== Work task A ==
Rewrite the mental health tech article from "The project was" through "both at UMCP.", using "startup grant" instead of "seed grant".
== Work task B ==
According to the mental health tech article, how much new funding did the National Science Foundation give the University of Maryland researchers?
Text shown section start
How tech can fill gaps in mental health care
As the clouds of mental illness gather, it can be difficult for patients to recognize their own symptoms and find necessary help to navigate storms like episodes of depression or schizophrenia.
With $1.2 million in new funding from the National Science Foundation, University of Maryland researchers are creating a computerized framework that could one day lead to a system capable of a mental weather forecast of sorts. It would meld language and speech analysis with machine learning and clinical expertise to help patients and mental health clinicians connect and head off crises while dealing with a sparsely resourced U.S. mental health care system.
“We’re addressing what has been called the ‘clinical white space’ in mental health care, when people are between appointments and their doctors have little ability to help monitor what’s happening with them,” said Philip Resnik, a professor of linguistics with a joint appointment in the University of Maryland Institute for Advanced Computer Studies (UMIACS) who is helping to lead the research.
The project was born with the help of a seed grant through the AI + Medicine for High Impact (AIM-HI) Challenge Awards, which bring together scholars at the University of Maryland, College Park (UMCP) with medical researchers at the University of Maryland, Baltimore (UMB) on major research initiatives that link artificial intelligence and medicine. Deanna Kelly, a professor of psychiatry at the University of Maryland School of Medicine, is another of the project’s leaders, as are electrical and computer engineering Professor Carol Espy-Wilson and computer science Assistant Professor John Dickerson, both at UMCP.
Text shown section end
Data provided section start
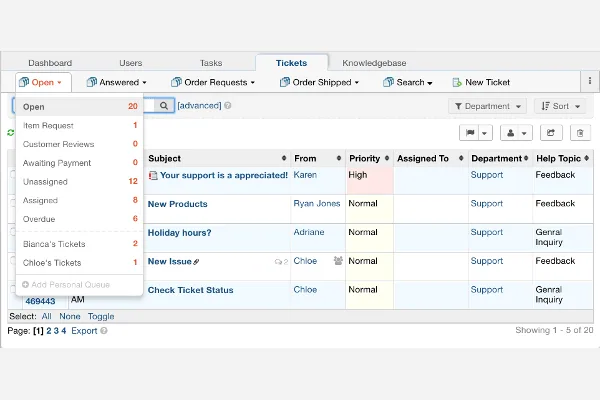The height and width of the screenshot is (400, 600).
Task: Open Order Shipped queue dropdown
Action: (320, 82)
Data provided section end
Data provided section start
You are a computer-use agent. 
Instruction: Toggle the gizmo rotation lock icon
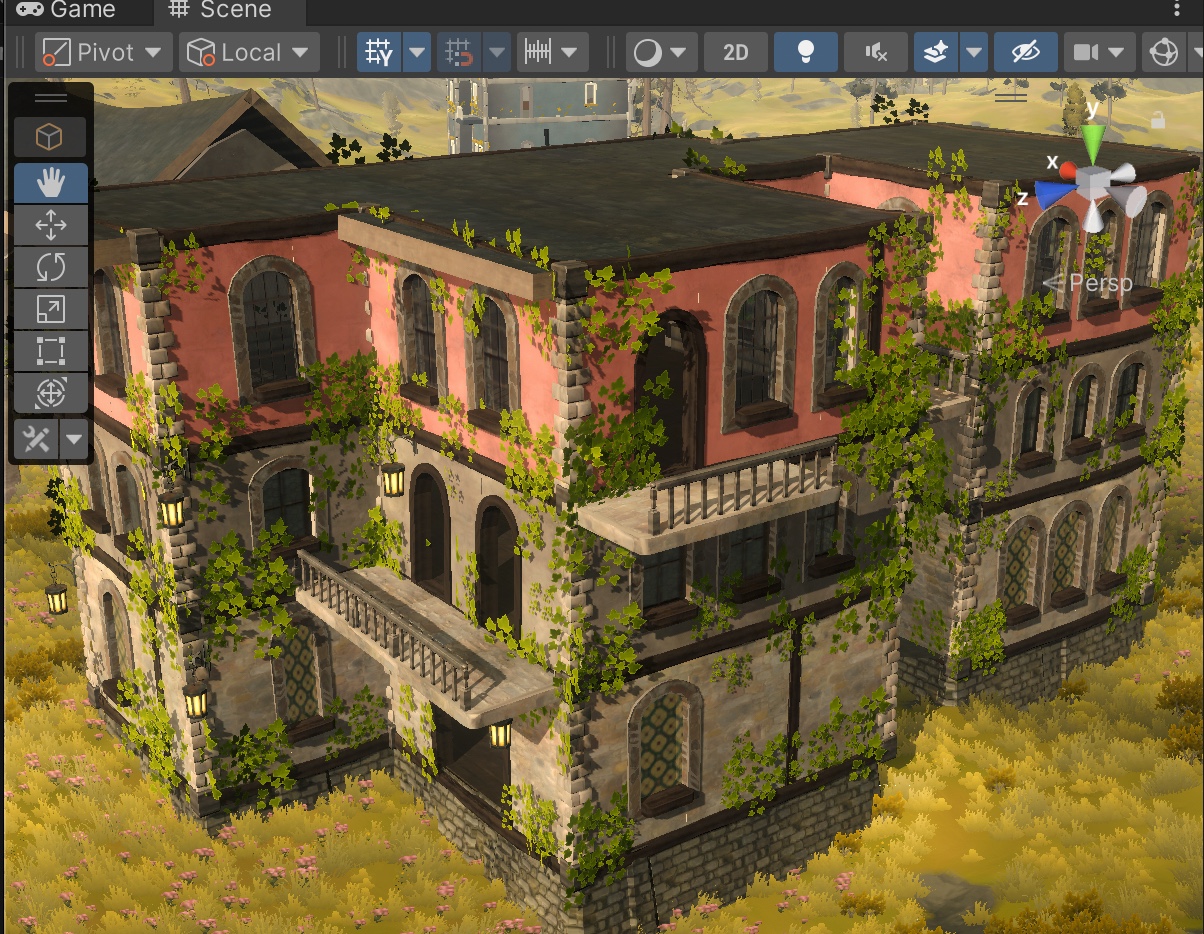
Data provided section end
Data provided section start
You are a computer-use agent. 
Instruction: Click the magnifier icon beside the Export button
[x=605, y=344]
Data provided section end
== Reply A ==
The project was born with the help of a startup grant through the AI + Medicine for High Impact (AIM-HI) Challenge Awards, which bring together scholars at the University of Maryland, College Park (UMCP) with medical researchers at the University of Maryland, Baltimore (UMB) on major research initiatives that link artificial intelligence and medicine. Deanna Kelly, a professor of psychiatry at the University of Maryland School of Medicine, is another of the project’s leaders, as are electrical and computer engineering Professor Carol Espy-Wilson and computer science Assistant Professor John Dickerson, both at UMCP.

== Reply B ==
$1.2 million